Alias Grace, released late last year on Netflix, is the story of a woman’s plight at the hands of men. It’s a story that would be familiar to a lot of women but not so many men. I found it a little remarkable that so many male reviewers found it to be quite special, though it ends awkwardly.
Alias Grace is told from the point of view of a famous woman convicted of a double murder in Canada in 1843. Grace Marks is said to be Canada’s Lizzie Borden, a woman accused in a controversial case of which many thought she was innocent. Indeed, she is ultimately pardoned and released after spending almost 30 years in prison.
The story is told as Grace describes her life to a visiting psychologist who is trying to determine whether Grace was insane at the time of the murders.
Her life includes many years of suffering, including time in an asylum. An Irish immigrant, she is abused by her father, then released to a hostile world where she begins what she expects to be a life of domestic servitude. But her life goes awry.
At her first assignment, she makes a friend: another chambermaid with broader experience of the world than she has. But this friend, Mary Whitney gets herself into trouble with the son of the household, who casts her off when he learns she is pregnant. Grace is thunderstruck when Mary dies after an abortion.
Mary Harron and Sarah Polley’s readaptation of Margaret Atwood’s novel is generally good, as is the acting throughout. Sarah Gadon, in the lead, deserves a prize for her understated narrative. The first three episodes draw us in.

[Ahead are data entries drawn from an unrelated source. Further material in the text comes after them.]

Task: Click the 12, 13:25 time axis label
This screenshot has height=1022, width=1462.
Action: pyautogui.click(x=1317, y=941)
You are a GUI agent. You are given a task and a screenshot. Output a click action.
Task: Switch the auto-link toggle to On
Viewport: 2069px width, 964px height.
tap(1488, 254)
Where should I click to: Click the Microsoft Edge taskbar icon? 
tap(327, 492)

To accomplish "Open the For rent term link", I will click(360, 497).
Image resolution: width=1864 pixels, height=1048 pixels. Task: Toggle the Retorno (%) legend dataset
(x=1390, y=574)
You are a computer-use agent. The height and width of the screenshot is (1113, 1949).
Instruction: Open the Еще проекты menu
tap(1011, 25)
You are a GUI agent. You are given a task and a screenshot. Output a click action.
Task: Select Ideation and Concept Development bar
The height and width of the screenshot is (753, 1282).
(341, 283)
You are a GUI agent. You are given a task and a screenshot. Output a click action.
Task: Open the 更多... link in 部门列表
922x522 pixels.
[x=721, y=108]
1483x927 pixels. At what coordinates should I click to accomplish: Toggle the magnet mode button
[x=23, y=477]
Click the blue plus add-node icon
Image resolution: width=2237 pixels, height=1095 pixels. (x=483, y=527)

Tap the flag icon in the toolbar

But eventually the story gets murky as we hear and see more about Grace’s second assignment, where the murders take place.
As Grace talks on about the farm’s owner and housekeeper, who are both slaughtered, we begin to wonder about her sanity. It’s unclear where she loves or hates these two people, although she definitely feels resentment for the woman. She cannot remember the actual events of the murders, and she begins having visions and dreams, both of Mary Whitney and of the various men in her life. Another hand on the farm is convicted along with her, but we come to realize Grace is definitely an unreliable narrator.
In the final, sixth episode she is hypnotized by a man she once knew as a peddler, so we’re not sure if it’s a put-on or whether she sinks to a level where she appears to be possessed by a spirit. The psychologist who is witnessing this is very troubled by it. It’s never clear if Grace is attracted to him. But he has a somewhat gratuitous sex scene with his landlady, clearly desiring Grace instead.
As mentioned, Grace is ultimately released and marries a boy who had a crush on her while she worked on the farm where the murders took place. He is now grown up with a beard and a guilt complex, since he testified against Grace at her trial. She writes a final letter to the psychologist detailing her life, disappointed that he disappeared before writing a final report on her.
It’s disturbing and we are somewhat confused about what message we are to take from all this, primarily whether or not Grace is guilty. It simply isn’t clear. And neither is the larger message. This was based on a true event, and it has a disjointed ending like many real life incidents. But I would have preferred a few more threads on the quilts Grace is always making to be tied together, so we could see the overall picture a bit more clearly.